Using the entries that follow, write out the line containing "Instruction: Select the", the line containing "This screenshot has width=1260, height=506.", and every line between them, exactly and nothing else.

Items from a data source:
= = = =

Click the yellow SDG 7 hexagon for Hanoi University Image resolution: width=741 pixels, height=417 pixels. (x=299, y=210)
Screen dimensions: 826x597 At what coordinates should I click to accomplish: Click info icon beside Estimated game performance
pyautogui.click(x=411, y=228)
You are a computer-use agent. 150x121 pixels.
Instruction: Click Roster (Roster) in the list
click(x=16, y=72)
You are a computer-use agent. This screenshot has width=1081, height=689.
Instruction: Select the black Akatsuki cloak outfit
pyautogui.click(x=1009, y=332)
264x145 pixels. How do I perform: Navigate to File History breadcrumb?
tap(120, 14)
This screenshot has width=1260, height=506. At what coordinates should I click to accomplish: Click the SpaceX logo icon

= = = =

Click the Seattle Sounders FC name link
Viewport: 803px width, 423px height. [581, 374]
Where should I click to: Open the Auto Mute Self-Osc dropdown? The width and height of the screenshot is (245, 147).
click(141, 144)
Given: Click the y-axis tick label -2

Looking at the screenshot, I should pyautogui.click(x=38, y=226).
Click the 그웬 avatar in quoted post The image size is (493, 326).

= = = =

RESULT OF THE EXERCISE
Instruction: Select the black Akatsuki cloak outfit
pyautogui.click(x=1009, y=332)
264x145 pixels. How do I perform: Navigate to File History breadcrumb?
tap(120, 14)
This screenshot has width=1260, height=506. At what coordinates should I click to accomplish: Click the SpaceX logo icon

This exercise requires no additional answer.